▸ **Problems**:
(a) Do these statements agree with the post? Answer yes or no for each and quote the words of the post that decide it. (i) The original post was written from inside the framework of Christianity. (ii) In the "who has better hermeneutics" arguments, the writer usually lost. (iii) The writer now believes God is needed to justify personal choices.
(b) Write out the stretch of the post from "But, like most" through "me of today.", swapping "journeys" for "trips".

▸ **Source document**:
========

In my original post, I argued three negative outcomes that often are the result of the teachings of emotional purity. I spoke from still inside the paradigm of Christianity, using scriptural ideas and assuming Christianity as a framework for my thoughts.

But, like most journeys, you never stay in the same place. You might come back around to it eventually or you might leave never to return. The me of 4 years ago that wrote about how God doesn’t do formulas is not the me of today.

The me of today doesn’t believe I need to use God to justify my choices.

I’ve done that my whole life....used scripture and God and “God’s will” to make decisions and defend them to everyone who thought I was wrong or had an opinion about me. And no matter what the choice was or how well I defended it “from scripture” someone always thought it was wrong. Because they too could defend their belief about my wrongness from scripture. It always turned into a “who has better hermeneutics” war, which I often won, given my upbringing steeped in knowledge of the Bible and Bible interpretation. But what I didn’t realize for so long is that all these mental and scriptural gymnastics were unnecessary. Even from a Christian stand-point, it really wasn’t anyone else’s business telling me what God wanted from me. In that belief system, we were supposed to “hear God for ourselves” and discern His will on our own (unless of course we were of the persuasion that our parents did that for us).

But the most important point and perspective comes now from outside that theoretical framework. From a more humanistic one that says that all people have value and innate human rights. Among those rights are right to live, to love, to choose, and to not be controlled and manipulated by others; our value not determined by them and how well we followed the rules. The same rights our parents took for themselves when they chose to go against the rules and the status quo and live their lives their way were denied to us. In the Name of their God. With Biblical justification.

========

▸ **Excerpted data**:
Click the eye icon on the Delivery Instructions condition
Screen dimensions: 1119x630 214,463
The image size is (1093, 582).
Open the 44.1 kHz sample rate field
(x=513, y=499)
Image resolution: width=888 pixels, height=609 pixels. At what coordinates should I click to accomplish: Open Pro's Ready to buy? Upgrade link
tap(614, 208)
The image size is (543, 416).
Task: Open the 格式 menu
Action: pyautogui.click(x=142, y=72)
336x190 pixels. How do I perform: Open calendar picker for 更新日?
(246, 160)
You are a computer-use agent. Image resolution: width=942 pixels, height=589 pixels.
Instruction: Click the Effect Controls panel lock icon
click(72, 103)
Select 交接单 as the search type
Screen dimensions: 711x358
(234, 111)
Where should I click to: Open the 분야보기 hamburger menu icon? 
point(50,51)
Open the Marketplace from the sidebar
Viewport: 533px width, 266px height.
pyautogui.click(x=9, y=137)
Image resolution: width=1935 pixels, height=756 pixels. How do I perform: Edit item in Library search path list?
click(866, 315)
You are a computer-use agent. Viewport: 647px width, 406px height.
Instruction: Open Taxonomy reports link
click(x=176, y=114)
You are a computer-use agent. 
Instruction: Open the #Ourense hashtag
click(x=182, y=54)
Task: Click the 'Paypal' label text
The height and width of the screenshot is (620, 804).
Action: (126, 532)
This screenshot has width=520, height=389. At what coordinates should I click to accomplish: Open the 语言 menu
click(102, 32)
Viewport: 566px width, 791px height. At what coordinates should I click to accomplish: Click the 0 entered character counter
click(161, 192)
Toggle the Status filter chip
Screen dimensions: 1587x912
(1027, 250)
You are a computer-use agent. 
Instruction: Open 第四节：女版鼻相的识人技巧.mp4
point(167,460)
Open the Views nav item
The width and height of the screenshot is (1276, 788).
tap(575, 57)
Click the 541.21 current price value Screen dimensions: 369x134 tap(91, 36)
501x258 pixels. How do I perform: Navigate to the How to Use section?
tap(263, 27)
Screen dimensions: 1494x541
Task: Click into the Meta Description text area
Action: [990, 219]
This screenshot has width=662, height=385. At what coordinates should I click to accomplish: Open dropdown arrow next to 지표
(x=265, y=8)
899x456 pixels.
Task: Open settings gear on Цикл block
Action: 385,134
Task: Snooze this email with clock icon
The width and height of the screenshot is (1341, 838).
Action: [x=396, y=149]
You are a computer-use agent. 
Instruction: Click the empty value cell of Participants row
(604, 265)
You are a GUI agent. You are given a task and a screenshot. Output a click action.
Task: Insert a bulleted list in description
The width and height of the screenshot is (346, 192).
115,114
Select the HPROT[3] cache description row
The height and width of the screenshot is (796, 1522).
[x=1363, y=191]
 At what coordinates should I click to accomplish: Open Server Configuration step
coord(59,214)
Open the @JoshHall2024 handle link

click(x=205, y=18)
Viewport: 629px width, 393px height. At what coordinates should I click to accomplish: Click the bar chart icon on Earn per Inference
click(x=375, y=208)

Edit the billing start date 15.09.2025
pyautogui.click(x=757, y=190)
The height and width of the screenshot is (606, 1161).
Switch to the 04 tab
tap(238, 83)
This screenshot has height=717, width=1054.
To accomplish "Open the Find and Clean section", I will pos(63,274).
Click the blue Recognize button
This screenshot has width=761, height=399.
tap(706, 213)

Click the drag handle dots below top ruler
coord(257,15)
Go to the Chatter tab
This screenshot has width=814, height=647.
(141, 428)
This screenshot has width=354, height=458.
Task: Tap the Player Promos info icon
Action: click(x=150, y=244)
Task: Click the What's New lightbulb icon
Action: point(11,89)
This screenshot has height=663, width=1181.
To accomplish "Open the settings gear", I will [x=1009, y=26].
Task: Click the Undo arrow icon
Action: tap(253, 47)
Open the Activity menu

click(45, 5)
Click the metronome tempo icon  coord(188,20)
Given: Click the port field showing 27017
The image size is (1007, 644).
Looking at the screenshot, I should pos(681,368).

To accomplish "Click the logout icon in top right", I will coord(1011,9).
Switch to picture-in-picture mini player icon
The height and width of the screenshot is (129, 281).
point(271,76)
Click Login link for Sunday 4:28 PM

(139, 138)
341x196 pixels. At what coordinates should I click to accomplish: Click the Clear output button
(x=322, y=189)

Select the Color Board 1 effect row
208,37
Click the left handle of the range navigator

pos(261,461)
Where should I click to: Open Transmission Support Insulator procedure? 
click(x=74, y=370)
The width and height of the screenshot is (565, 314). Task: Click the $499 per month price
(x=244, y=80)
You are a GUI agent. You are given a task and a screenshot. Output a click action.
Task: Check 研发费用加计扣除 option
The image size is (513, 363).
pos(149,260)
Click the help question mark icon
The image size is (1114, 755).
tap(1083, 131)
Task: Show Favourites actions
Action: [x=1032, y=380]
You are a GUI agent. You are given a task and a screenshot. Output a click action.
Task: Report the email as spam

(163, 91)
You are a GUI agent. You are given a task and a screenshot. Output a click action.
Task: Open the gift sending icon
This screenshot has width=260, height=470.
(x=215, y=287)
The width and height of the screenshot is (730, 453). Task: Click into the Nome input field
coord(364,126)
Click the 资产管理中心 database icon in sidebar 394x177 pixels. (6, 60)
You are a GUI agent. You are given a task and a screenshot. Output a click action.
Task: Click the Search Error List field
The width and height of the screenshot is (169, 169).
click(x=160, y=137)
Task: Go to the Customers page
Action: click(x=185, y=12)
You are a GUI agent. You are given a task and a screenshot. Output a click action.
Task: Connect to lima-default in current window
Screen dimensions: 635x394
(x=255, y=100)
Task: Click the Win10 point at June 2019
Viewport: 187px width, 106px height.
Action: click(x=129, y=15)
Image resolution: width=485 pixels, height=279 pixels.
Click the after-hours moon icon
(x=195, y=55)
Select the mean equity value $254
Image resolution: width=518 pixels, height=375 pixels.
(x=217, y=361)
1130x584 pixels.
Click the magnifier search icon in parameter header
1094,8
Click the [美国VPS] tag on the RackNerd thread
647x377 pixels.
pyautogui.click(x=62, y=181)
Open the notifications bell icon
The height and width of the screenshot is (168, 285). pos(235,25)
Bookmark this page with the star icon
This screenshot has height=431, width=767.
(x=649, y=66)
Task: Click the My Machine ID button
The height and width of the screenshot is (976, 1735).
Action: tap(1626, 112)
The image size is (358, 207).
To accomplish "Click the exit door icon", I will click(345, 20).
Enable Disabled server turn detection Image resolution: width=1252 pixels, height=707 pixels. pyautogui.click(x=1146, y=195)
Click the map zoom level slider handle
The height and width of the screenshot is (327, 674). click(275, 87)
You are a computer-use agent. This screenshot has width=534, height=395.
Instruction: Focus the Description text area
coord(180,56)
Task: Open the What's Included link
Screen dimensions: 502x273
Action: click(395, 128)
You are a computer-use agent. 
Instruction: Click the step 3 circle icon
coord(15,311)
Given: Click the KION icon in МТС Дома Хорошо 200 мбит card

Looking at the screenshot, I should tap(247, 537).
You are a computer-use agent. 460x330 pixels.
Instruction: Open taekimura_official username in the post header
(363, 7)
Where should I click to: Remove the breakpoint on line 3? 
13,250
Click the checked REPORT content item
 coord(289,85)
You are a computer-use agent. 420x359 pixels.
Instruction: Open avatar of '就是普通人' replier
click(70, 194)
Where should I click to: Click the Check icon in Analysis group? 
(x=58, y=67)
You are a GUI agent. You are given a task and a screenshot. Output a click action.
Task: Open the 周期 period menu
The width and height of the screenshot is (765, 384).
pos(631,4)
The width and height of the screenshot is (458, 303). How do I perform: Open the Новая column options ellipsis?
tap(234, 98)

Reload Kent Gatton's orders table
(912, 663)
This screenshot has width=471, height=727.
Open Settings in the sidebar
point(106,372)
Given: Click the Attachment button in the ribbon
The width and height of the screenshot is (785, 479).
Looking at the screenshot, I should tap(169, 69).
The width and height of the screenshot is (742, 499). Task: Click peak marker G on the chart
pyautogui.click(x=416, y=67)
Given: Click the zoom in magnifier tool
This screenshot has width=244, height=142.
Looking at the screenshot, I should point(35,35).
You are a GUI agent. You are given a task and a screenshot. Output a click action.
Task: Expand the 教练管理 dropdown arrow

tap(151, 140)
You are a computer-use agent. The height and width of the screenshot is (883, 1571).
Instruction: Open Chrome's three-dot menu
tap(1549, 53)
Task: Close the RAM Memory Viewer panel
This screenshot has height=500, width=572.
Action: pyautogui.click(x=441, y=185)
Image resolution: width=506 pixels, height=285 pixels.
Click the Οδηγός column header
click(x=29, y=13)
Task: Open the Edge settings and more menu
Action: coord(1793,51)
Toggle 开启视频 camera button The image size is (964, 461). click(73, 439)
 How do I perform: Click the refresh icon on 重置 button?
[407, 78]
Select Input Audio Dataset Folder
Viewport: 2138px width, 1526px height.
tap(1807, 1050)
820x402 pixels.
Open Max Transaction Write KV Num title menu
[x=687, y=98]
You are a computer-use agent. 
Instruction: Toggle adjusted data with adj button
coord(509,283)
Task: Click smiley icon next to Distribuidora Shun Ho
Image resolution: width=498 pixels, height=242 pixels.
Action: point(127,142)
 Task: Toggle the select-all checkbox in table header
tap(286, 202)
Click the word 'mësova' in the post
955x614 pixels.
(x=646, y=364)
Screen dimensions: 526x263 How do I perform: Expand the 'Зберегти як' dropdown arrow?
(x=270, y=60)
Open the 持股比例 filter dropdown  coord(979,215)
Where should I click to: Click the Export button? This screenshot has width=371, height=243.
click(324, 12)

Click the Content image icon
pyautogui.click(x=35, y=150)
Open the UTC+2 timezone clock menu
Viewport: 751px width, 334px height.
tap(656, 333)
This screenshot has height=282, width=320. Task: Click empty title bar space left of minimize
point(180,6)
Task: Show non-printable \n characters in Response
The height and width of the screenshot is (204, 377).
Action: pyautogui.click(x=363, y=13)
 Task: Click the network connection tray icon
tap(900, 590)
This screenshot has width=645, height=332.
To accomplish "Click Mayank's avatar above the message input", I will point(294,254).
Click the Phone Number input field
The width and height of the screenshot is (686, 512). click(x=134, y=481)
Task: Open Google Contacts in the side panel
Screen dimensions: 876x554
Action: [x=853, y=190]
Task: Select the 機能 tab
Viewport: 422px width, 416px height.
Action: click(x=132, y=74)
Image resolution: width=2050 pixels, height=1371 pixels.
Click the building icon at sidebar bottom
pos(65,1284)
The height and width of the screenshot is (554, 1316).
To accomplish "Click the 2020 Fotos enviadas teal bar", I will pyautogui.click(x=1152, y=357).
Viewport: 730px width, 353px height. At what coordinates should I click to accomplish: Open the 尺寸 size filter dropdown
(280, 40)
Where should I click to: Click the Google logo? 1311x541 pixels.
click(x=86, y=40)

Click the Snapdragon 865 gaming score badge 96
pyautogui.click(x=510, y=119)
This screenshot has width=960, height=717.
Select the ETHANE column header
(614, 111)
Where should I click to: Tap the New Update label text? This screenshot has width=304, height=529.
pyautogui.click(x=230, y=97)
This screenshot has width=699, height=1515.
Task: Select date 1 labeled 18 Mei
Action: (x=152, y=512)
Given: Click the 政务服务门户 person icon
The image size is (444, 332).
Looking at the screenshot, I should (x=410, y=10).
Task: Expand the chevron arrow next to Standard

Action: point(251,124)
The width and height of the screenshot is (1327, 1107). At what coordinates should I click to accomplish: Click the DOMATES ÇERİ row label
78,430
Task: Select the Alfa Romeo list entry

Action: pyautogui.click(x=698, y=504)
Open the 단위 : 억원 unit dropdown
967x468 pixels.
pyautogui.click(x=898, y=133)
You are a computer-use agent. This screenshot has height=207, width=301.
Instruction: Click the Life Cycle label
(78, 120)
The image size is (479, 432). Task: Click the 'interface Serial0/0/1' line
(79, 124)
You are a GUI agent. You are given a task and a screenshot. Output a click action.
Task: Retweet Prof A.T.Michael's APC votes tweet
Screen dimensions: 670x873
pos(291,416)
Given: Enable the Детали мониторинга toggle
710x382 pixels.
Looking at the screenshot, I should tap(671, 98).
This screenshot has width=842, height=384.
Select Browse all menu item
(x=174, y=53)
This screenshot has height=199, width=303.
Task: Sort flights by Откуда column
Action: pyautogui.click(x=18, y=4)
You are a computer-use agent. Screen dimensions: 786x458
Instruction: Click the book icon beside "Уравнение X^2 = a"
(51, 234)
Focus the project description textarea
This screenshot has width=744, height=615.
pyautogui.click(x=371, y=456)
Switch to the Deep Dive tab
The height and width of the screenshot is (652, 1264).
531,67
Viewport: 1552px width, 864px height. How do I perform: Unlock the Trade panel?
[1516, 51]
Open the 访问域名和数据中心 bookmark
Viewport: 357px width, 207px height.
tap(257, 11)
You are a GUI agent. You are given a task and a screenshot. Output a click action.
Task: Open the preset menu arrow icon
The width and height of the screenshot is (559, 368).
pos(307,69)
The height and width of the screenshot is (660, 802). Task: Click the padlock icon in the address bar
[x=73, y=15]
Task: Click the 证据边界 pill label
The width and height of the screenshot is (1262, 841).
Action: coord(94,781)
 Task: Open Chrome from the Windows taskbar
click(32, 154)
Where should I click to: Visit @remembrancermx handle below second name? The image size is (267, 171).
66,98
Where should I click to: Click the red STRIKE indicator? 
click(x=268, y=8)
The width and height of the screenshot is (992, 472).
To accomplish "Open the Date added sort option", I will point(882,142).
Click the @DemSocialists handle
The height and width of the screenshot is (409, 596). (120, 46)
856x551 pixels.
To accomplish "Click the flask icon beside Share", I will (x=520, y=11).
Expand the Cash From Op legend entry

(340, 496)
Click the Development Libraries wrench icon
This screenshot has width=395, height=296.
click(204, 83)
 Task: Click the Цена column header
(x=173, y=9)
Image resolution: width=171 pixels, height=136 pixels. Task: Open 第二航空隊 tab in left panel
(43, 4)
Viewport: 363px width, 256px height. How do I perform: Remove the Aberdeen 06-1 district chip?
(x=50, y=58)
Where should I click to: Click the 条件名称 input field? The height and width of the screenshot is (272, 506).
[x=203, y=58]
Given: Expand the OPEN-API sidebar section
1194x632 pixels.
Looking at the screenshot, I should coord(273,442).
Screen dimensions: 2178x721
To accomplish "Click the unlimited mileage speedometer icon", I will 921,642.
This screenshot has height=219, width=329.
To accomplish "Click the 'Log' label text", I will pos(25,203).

========

▸ **Expected responses**:
(a)
(i) Yes: "I spoke from still inside the paradigm of Christianity"
(ii) No: "which I often won"
(iii) No: "The me of today doesn’t believe I need to use God to justify my choices."

(b)
But, like most trips, you never stay in the same place. You might come back around to it eventually or you might leave never to return. The me of 4 years ago that wrote about how God doesn’t do formulas is not the me of today.